A goal of our program at Conserve School is to give students the tools they need to make their voices heard on issues that they care about. CS16 alum Noah Miller recently joined a contingent of young people on a trip to the halls of power in Washington D.C. to speak to decision-makers about the current proposal for mining near the Boundary Waters Canoe Area Wilderness in northern Minnesota. Here, in his own words, Noah describes the experience:
“Recently, I was given the opportunity to fly into Washington DC on behalf of the Kids for the Boundary Waters Association to lobby for the protection of the Boundary Waters Wilderness Area.

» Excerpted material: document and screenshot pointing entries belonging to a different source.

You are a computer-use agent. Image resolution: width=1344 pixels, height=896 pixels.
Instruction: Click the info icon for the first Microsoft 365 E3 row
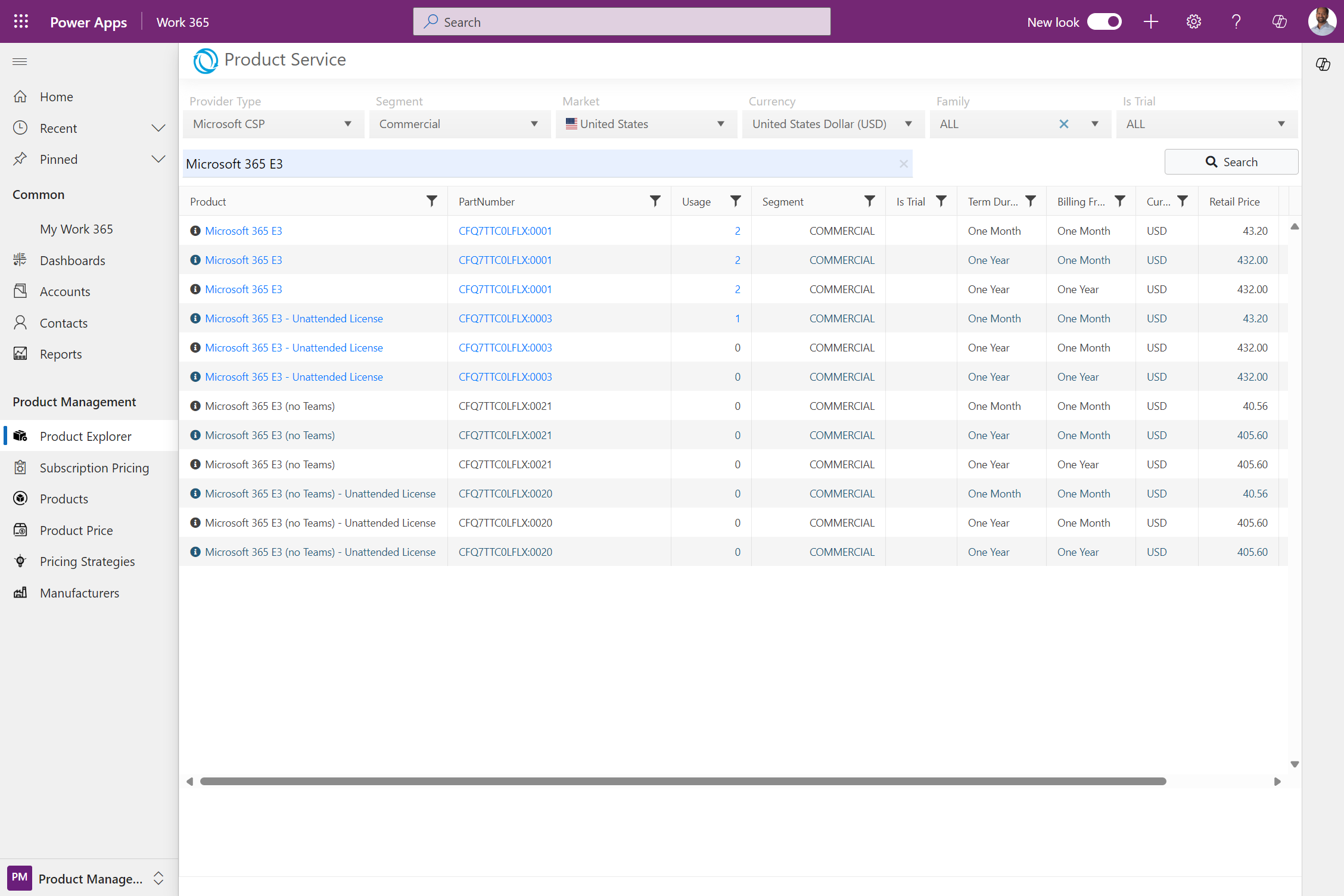click(x=195, y=231)
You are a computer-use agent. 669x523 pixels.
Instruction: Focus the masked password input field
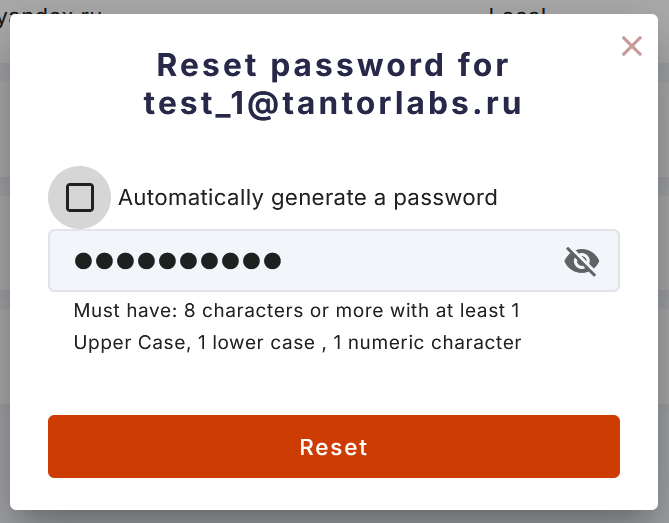tap(334, 261)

With 40 other kids from across the country, I met with high-ranking officials of the House and Senate, as well as heads of the Department of the Interior, the Department of Agriculture, and officials within the US Forest Service.
As you may know, recent decisions by the Departments of Agriculture and Department of the Interior have been made to reinstate long-expired federal mineral leases, and prematurely end the environmental study of the area while simultaneously opening the area to mining. These decisions had no basis in fact or science, and instead appear to be made out of political interest and for the profit of the foreign mining conglomerate Antofagasta. Furthermore, these decisions contradict previous conclusions reached by the U.S. Forest Service in 2016 as well as the will of ninety-eight percent of the 181,000 Americans who participated in the study.
I, as well as many others, are extremely disappointed that these departments have chosen to ignore both their duties to the American people as well as to American wilderness. To make our voices heard, I joined 40 other young people, led by Joseph Goldstein, and flew to Washington. This trip gave me an inside look at what it is like to lobby on Capitol Hill and a chance to speak of my connection to the wilds. During my time in the Boundary Waters, I found a sense of peace and belonging that no other place in the world had offered me before. It has given me lessons on perseverance and strength and it was my memories of the Boundary Waters that I drew upon for strength in times of sorrow and reflection. The Boundary Waters truly is a place of reflection, offering its purity and pristine characteristics to those who wander within its boundaries. It must remain in its purest form so future generations will get to experience its purity and peacefulness just as I and many others have.
I will be heading back to Washington in the spring with the same 40 kids as well as many others to continue this fight. I also hope to work for the Save the Boundary Waters Campaign out in Washington once I graduate in January. Our generation of kids have a duty and responsibility to preserve and protect the natural world for future generations to come. We will not let up on this fight for the protection of such lively wilderness areas.”